Cette accélération de vitesse de la rotation la Terre aurait aussi un impact sur notre mesure du temps, selon l’étude de Duncan Agnew. Actuellement, comment mesure-t-on le temps ? 

Jusqu’au début des années 70, on référençait le temps par rapport à la vitesse de la rotation terrestre. Cependant, cette vitesse n’est pas fixe. Si l’on mesure le temps par rapport aux 24 heures terrestres, comme nous ne sommes pas toujours à exactement 24 heures, cela ne représente donc pas le temps absolu.

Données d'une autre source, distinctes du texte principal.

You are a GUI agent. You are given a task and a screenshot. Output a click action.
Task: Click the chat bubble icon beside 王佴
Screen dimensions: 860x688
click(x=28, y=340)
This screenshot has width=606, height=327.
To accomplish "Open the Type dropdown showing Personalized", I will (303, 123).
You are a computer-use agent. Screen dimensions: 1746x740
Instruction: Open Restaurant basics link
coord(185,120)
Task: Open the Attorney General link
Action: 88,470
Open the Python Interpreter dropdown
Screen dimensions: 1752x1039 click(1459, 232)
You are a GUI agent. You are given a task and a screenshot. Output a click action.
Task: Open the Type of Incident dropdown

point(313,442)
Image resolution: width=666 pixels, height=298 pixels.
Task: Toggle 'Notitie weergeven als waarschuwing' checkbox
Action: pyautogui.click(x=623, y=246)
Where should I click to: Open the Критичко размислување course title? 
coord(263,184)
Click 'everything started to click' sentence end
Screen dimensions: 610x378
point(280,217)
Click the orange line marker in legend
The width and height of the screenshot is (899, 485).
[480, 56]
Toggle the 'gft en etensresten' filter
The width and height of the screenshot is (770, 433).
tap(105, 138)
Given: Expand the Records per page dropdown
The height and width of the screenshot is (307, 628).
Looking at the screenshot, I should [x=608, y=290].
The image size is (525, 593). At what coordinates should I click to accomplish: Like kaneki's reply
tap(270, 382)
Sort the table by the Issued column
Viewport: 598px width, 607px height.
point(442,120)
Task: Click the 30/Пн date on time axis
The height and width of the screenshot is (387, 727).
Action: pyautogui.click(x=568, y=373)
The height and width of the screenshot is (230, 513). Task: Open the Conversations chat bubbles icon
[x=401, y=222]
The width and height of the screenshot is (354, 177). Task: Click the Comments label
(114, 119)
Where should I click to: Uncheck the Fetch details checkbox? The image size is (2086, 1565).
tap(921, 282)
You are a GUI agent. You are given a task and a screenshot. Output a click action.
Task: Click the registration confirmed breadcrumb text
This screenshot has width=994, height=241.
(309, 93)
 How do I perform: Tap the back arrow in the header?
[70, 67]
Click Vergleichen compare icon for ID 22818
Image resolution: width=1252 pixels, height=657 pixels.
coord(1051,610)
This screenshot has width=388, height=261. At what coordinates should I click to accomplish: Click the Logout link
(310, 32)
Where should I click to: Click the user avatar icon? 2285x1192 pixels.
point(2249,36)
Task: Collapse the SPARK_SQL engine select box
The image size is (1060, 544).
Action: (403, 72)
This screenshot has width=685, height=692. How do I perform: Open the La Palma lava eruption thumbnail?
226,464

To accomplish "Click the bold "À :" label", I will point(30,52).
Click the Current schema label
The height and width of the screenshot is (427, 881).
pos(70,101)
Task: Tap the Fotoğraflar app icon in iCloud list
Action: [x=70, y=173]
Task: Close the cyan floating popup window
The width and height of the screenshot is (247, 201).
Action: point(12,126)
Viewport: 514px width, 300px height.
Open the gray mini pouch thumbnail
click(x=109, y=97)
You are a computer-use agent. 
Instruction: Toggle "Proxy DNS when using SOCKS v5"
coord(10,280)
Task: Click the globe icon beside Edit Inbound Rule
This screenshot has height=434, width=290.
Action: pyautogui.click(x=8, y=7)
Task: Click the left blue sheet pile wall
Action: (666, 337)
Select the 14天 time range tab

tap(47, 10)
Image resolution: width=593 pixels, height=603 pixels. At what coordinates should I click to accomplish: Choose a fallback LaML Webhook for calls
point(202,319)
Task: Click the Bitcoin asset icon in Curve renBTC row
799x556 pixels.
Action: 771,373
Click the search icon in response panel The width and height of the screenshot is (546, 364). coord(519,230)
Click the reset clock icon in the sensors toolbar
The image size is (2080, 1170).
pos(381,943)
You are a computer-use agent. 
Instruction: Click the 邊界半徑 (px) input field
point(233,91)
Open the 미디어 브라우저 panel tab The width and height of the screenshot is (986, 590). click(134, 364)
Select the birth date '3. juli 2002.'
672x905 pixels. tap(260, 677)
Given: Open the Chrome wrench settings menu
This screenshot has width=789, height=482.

Désormais, la mesure du temps fonctionne donc grâce à des horloges atomiques, une méthode extrêmement précise, qui vient compléter l’horloge astronomique (liée à la rotation de la Terre)."

Et comme la vitesse du jour augmente, on rajoute, de temps en temps, des "secondes intercalaires", afin qu'il n’y ait pas de décalage entre les appareils électroniques (qui doivent être synchronisés) et l'heure que l'on perçoit. L’ajout de secondes n’est pas périodique, un bureau se réunit pour décréter qu’à tel jour, telle heure, une seconde soit rajoutée, pour rattraper le ralentissement séculaire de la Terre.

En quoi cette seconde intercalaire joue un rôle crucial ?

Les variations de la durée du jour, liées à la rotation de la Terre, sont très faibles, de l’ordre de la milliseconde. Mais additionnées jour après jour, ces millisecondes peuvent finir par faire un temps et donc un décalage mesurable, conséquent. Maintenir ensemble l’horloge atomique et l’horloge astronomique est donc important pour garder une mesure du temps précise et concordante qui assure l’interopérabilité des appareils électroniques, pas tous basés sur la même définition du temps.

Pourquoi est-ce qu’un lien a été fait entre réchauffement climatique et perturbation de cette mesure du temps ?

Cette étude met en avant l’effet de ralentissement de la vitesse de la rotation comme une conséquence de la fonte des calottes de glace, et soulève son effet sur l’ajout de seconde intercalaire (qui tendrait à le retarder). Or, on observe depuis peu une accélération de la rotation terrestre. De cette apparente contradiction, certains (en particulier sur les réseaux sociaux) ont déduit un argument à l’encontre du réchauffement climatique. C’est un contresens complet. Comme je vous l’ai dit, l’accélération est probablement liée à la dynamique dans le noyau liquide. Mais peu importe son origine, cette récente accélération de la rotation de la Terre, si elle se prolonge, pourrait amener à devoir retirer une seconde intercalaire, ce qui pose des questions technologiques. 

Outre ce changement dans notre mesure du temps, quels autres impacts peut avoir cette accélération de la rotation de la Terre ? 

Ces variations ont surtout un impact important auprès de la communauté scientifique, puisque la durée du jour, définie par la rotation de la Terre, permet de mesurer les couplages entre les différentes enveloppes. Par exemple, s’il y a un changement de mouvement cinétique entre le manteau, le noyau, l’atmosphère... Cela veut dire qu’il est nécessaire qu’il y ait un couple entre ces différentes parties de la Terre. Seulement, ce couple est régi par de la physique qui est cruciale quand on veut comprendre l’ensemble du système de la planète.